_What to produce_:
Beginning with the line containing "Task: Switch to" and ending at the last line of the records, transcribe each line exactly. Do not include pictures.
• • •
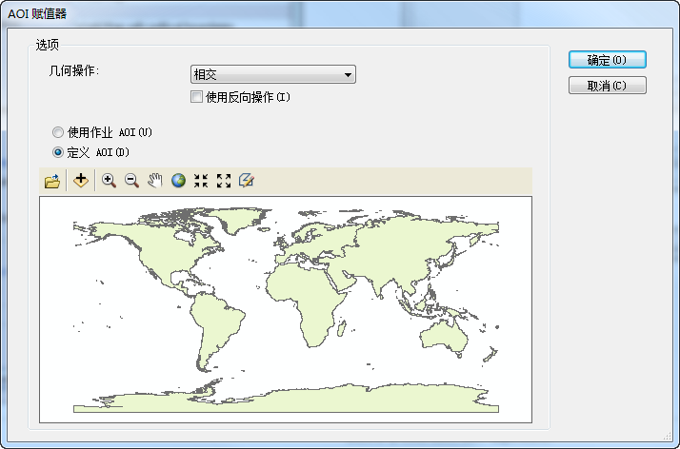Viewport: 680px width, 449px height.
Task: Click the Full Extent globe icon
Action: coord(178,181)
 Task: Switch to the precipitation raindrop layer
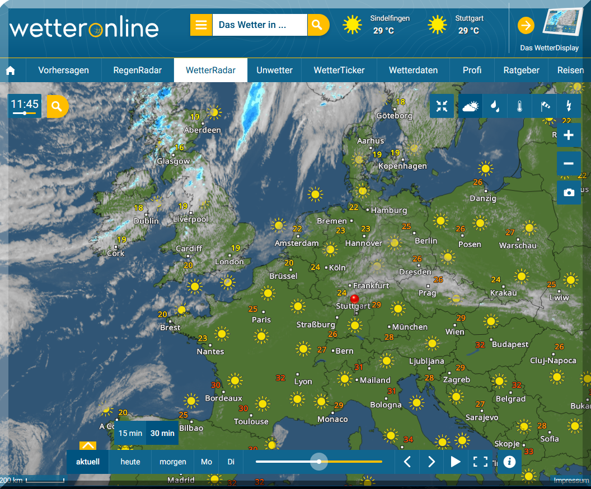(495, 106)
• • •
_Result for this task_:
 Task: Switch to the precipitation raindrop layer
(495, 106)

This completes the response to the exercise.